Biotech Cartography: Can An AI Tool Pinpoint The Next Big Thing?
Created by Steve Lehmann, director of venture operations at Portal Innovations, Stargaze is an artificial intelligence platform that maps the structure of biotechnology innovation and uses that knowledge to identify fruitful startups.
Steve Lehmann, director of venture operations at Portal Innovations, describes himself as a "startup midwife.” Prior to joining the VC firm, he led the George Shultz Innovation Fund at the University of Chicago, where he invested in academic spinouts.
“We create biotech infrastructure where none existed before,” Lehmann told In Vivo, outlining Portal Innovations’ strategy. This includes physical infrastructure, such as fully equipped labs, as well as investment infrastructure.
The ‘Stargaze’ tool was developed around three years ago. It uses large language models to identify potential biotech innovations the VC would want to invest in. The tool is able to read through millions of journal articles, patents, clinical trials, startup data and investor data - looking for “signals in these data.”
Portal, led by CEO John Flavin, was founded in 2020 with an initial focus on growing biotech companies out of academia in Chicago. The group has since expanded into Boston and Houston.
Lehmann explained: “The breakthrough idea for us is that papers, patents, people and clinical trials, they can all be plotted like stars in the sky. Once you've plotted the data, you can put the points into galaxies, clusters and constellations. And you can see how those environments are changing.”
“The James Webb telescope can point at a particular part of the universe and say how it is composed based on what we know about the universe,” Lehmann said. “We do the same thing for biotech innovation.”
The VC uses the AI tool to reveal trends that predict innovation. The data analysis allows it to “predict new innovators.” Lehmann believes Stargaze is one of the first AI tools to reach this level of analysis to be able pinpoint investment bets. “It’s really hard to connect all of the data.” He added that the technology to connect the right information and make use of that output has only recently become available, with the greater availability and understanding of generative AI and large language models.
Partnering With Big Pharma
In terms of practical uses, beyond identifying investment opportunities for Portal, the VC firm has out-licensed the tool to a pharma partner. “We just worked with one of the biggest pharma companies to look at a space of interest to them, to tell them what's coming next, who is interesting, who they should we work with and what they should we be scared about.”
Lehmann also highlighted that Stargaze was being used in a deal with another multi-national pharma company to identify potential assets that could align with its recently approved drug, in order to build out a franchise opportunity. “They want to look at where to expand their asset and also at bundling other assets.

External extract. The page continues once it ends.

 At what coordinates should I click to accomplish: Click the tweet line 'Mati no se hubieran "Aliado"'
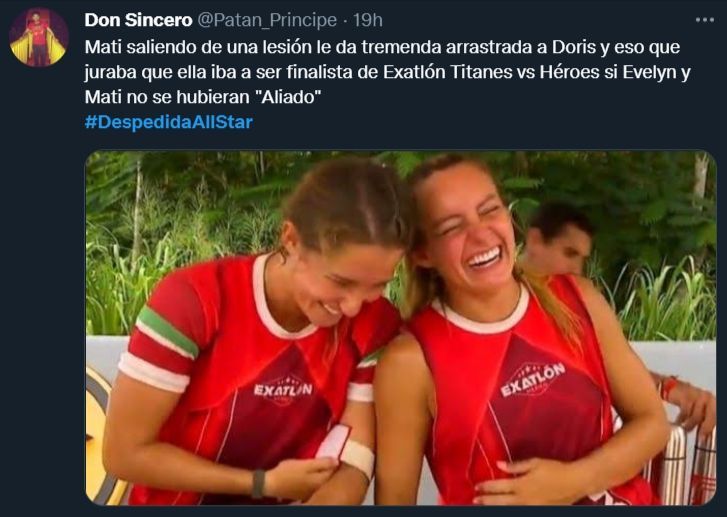click(203, 97)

They can also use [the tool] to get a sense of what's coming and how they might expect the therapeutic space to evolve.”
Portal’s investment strategy and its pharma partnerships work hand-in-hand. “When we're making investments, we want to make sure that those investments are in startups meeting a medical unmet need and that they meet the appetite of investors. We don't have enough money to take everything to the finish line. We need to partner with people along the way.”
He added, “We want to know that the asset is going to meet a need and fit into a pharma pipeline because that's ultimately how we get liquidity on our investment,” Lehmann said.

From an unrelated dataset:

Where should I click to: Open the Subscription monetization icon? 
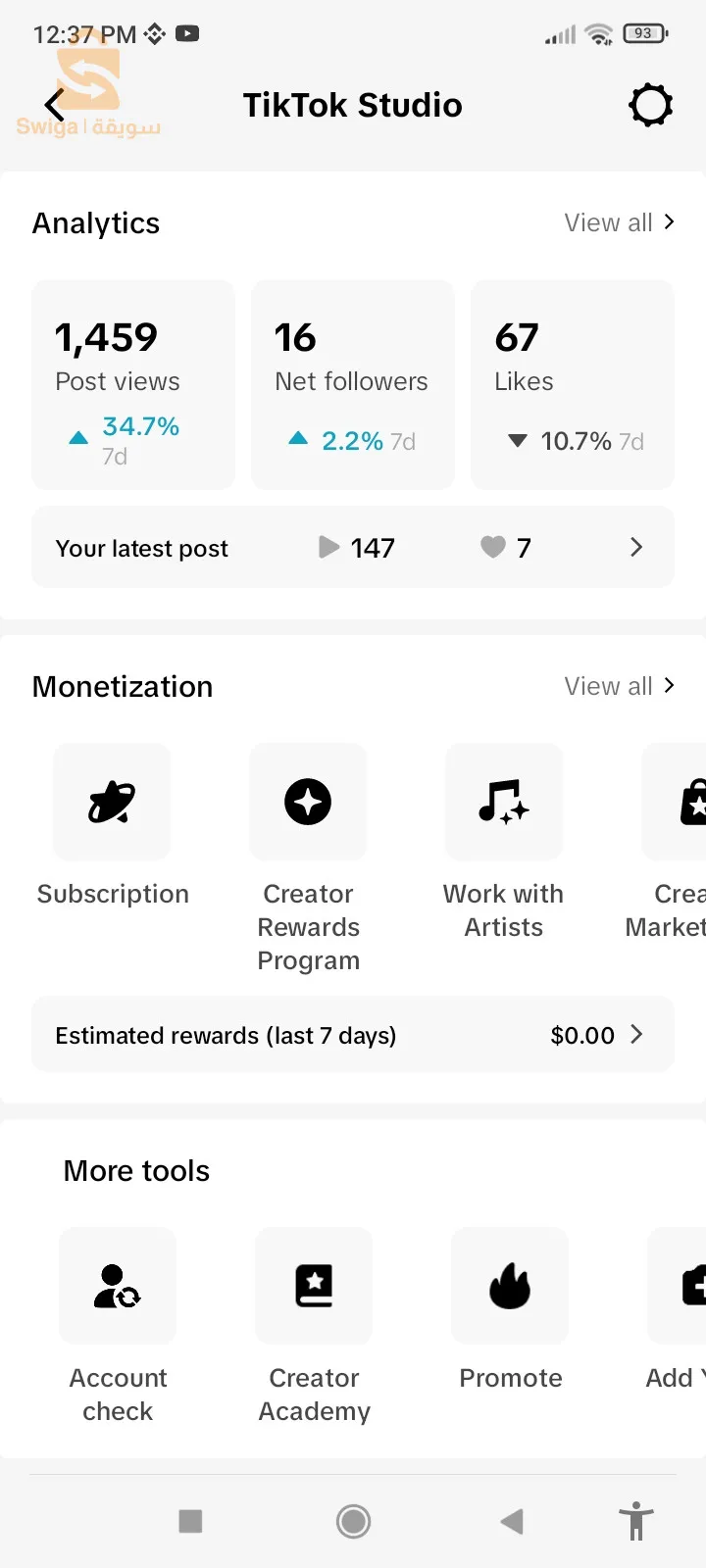pos(112,803)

Having Portal use the technology for its own purposes is a way to validate the tool. “From a pharma perspective, they also want to know that we're not just feeding them a bunch of people who walk in the door. They want to know that the information has been vetted through multiple angles.”
Portal’s venture investments include companies such as Cardiosense, a digital biomarker platform using multi-sensor devices and proprietary algorithms to detect early signs of disease and guide personalized therapy; and March Biosciences, a clinical-stage company in the cell therapy field focused on developing CAR-T cell strategies to address hematological cancers.
The current wave of machine learning technology is critical to future growth of the biopharma sector, Lehmann believes. “Machine learning is absolutely critical to pharma companies and they need to figure out how to implement it. There's a mix in the market between those who want to do that all on their own, those who want to partner that capability off, and those who want a mix of both.”
“There are people with diseases for which the solutions are gathering dust in labs. Our goal is to get the ones off the shelf that have the potential to cure the diseases, get them venture funding, get them pharma partnerships, and turn them into drugs. That's the big vision,” Lehmann said.
With Stargaze, “we can actually see what's sitting there on the shelf.”